• [What is required] Of the material below, only the lines from the line containing "Мерч (35, 92)" down to the line containing "Screenshot is 316x2576." belong in the answer, written out exactly.

--

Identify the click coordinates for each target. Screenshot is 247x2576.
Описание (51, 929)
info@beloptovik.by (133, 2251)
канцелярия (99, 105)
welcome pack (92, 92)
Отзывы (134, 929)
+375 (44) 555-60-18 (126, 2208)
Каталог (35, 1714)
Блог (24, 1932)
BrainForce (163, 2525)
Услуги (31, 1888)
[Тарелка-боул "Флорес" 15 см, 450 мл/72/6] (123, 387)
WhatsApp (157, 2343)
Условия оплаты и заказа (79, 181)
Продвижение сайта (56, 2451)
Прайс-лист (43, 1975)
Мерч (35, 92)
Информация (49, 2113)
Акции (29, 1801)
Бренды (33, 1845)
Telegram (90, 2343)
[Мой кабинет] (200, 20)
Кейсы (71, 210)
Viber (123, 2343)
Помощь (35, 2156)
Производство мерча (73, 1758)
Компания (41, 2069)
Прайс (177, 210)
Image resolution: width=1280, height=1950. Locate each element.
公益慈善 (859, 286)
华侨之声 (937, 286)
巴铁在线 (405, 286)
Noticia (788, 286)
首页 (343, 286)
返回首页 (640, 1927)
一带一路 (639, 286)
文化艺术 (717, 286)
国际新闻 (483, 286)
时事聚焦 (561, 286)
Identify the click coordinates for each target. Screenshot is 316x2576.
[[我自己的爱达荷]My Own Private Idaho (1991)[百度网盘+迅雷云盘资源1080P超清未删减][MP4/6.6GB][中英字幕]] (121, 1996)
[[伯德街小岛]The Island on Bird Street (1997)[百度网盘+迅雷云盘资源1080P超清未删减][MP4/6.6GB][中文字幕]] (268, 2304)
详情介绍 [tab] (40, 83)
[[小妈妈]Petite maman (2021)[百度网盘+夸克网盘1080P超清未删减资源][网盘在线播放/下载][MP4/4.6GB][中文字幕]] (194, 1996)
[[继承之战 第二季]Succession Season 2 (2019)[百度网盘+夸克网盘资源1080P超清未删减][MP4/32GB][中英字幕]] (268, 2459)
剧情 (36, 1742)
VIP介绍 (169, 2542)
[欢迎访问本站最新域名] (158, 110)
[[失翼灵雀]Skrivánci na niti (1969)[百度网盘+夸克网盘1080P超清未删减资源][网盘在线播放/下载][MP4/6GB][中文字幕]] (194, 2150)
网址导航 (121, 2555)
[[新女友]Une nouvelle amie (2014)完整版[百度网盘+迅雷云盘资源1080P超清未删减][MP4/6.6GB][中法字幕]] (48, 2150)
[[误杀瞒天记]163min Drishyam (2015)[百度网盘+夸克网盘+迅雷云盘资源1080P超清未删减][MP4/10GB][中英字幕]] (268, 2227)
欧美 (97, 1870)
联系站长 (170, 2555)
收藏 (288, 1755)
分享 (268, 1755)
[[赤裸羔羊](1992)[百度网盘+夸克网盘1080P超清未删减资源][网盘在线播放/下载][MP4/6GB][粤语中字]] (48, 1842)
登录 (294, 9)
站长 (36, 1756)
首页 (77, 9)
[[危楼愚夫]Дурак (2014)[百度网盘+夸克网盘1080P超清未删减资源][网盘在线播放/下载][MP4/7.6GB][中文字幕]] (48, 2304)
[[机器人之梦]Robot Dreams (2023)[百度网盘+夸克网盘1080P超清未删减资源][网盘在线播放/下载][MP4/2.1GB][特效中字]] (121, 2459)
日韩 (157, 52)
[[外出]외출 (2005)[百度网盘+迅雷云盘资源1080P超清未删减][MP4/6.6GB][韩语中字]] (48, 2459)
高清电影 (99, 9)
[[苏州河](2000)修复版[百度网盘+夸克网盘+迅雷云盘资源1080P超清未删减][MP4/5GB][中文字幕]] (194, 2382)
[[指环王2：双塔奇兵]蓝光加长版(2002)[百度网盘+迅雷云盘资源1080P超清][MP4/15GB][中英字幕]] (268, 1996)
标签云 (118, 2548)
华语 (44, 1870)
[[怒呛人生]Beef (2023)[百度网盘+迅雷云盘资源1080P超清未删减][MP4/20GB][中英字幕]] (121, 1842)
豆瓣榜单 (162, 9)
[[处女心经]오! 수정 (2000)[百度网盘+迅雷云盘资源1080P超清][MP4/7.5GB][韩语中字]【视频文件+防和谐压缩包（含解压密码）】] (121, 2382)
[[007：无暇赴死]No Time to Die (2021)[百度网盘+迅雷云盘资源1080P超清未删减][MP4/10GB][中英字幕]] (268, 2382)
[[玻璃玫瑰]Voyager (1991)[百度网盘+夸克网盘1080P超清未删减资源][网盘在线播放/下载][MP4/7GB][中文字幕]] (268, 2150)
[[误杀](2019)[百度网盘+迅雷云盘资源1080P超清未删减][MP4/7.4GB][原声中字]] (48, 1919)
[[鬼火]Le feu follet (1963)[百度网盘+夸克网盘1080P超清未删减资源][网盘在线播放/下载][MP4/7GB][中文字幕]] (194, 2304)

--

• [Reply to the task]
Мерч (35, 92)
Информация (49, 2113)
Акции (29, 1801)
Бренды (33, 1845)
Telegram (90, 2343)
[Мой кабинет] (200, 20)
Кейсы (71, 210)
Viber (123, 2343)
Помощь (35, 2156)
Производство мерча (73, 1758)
Компания (41, 2069)
Прайс (177, 210)
Image resolution: width=1280, height=1950. Locate each element.
公益慈善 (859, 286)
华侨之声 (937, 286)
巴铁在线 (405, 286)
Noticia (788, 286)
首页 (343, 286)
返回首页 (640, 1927)
一带一路 (639, 286)
文化艺术 (717, 286)
国际新闻 (483, 286)
时事聚焦 (561, 286)
Identify the click coordinates for each target. Screenshot is 316x2576.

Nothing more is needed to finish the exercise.